I left the world of financial aid and student loans way back in January 2010.
I had created a ton of content for the company I was working for at the time, including the very first financial aid podcast, and I’m proud that kids paid less for college based on the work I did.
But this should give you a sense of just how long the long tail of content is. I got this email today – October 23, 2014, almost 5 years after leaving the field:
Quick question could you recommend where my daughter should go/apply for a student loan? I remember you were connected with a student loan site or was I tripping?
This demonstrates the power and longevity of content online. Half a decade has passed since it was my job to answer questions like this, yet people still find me through evergreen content and ask questions. (I’m still happy to answer as best as I can, because it’s for a good cause)
The content you create today can come back to you years later. As long as content marketing programs take to get running, once they have momentum, they can continue paying benefits to you long into the future.
Financial aid stuff
For those interested, by the way, the answer to the above question is as follows. Before you go shopping for loans, be sure you’ve applied for scholarships. There are millions of dollars out there and many scholarships only get a handful of applicants, especially the low dollar ones. Winning 10 500 scholarships is just as good as winning 15,000 scholarship, and the competition is lighter. Googling for scholarships is simple to do, and just requires dedication and work.

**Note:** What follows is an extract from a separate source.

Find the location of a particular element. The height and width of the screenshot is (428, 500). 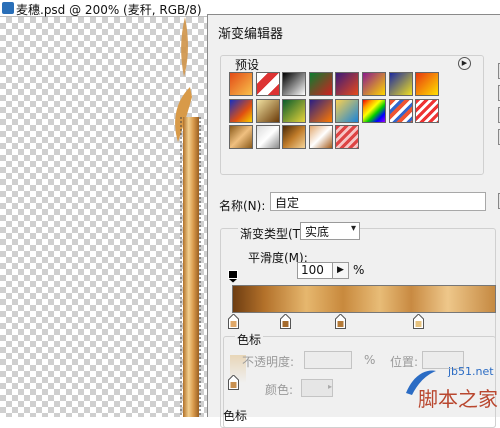

document-title: 麦穗.psd @ 200% (麦秆, RGB/8) is located at coordinates (109, 10).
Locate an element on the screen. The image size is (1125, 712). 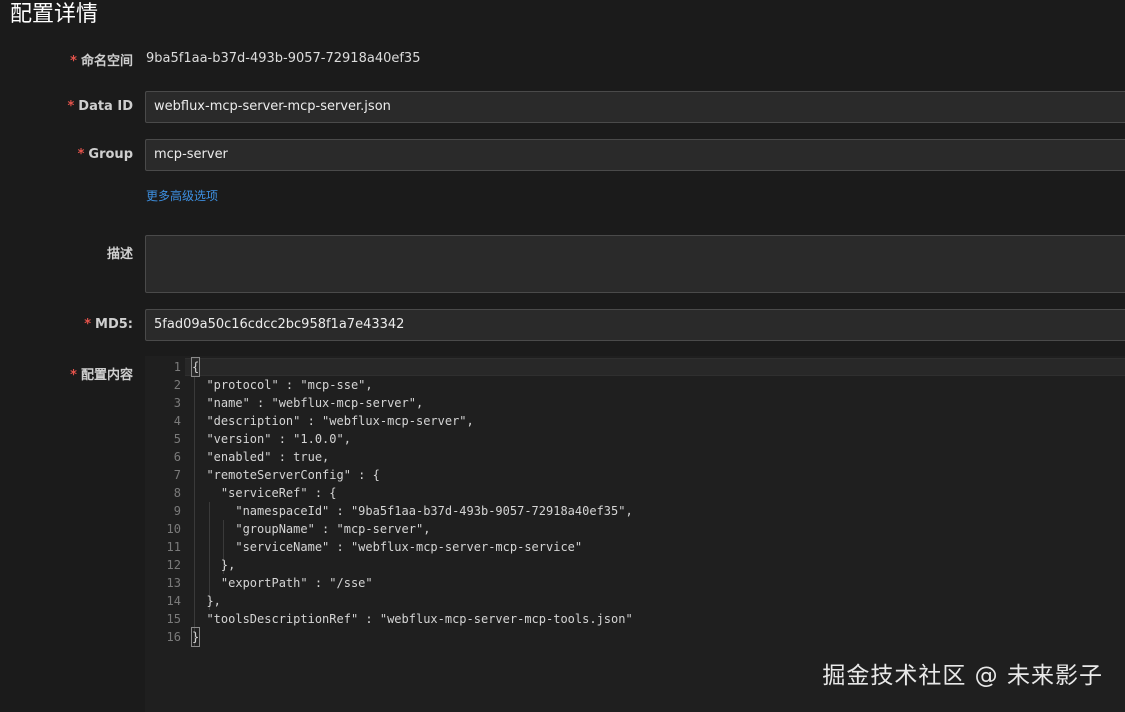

One parent who was a listener of my podcast back in the day had a great tip: he paid his child 10 cents on the dollar for every scholarship they brought home. When Junior wanted a new car, new phone, new etc., this dad reminded him of the deal. By the time freshman year rolled around, the kid had the new phone, new laptop, etc. – because they brought home $138,000 in scholarships.
When it comes to loans, start by completing a FAFSA and then seeing what financial aid you qualify for. Every student enrolled in an eligible, accredited school can get an unsubsidized Stafford federal student loan. Students who file a FAFSA and are given approval by demonstrating financial need can get subsidized Stafford federal student loans as well. After that, students can either apply with a cosigner for private student loans, or parents can apply for federal PLUS loans. For complete information about federal student loans, go visit the US Department of Education’s website.
Your best bet before you begin the financial aid process is to talk to a qualified financial planner to look at all of your options. Many community banks and credit unions offer these services for free to members; typically they work on salary and receive no commissions or incentives to sell you extra stuff. Sometimes, taking out a home equity loan if possible may make greater overall financial sense than taking out a student or parent loan – but you can make that determination only when you look at the big picture, financially.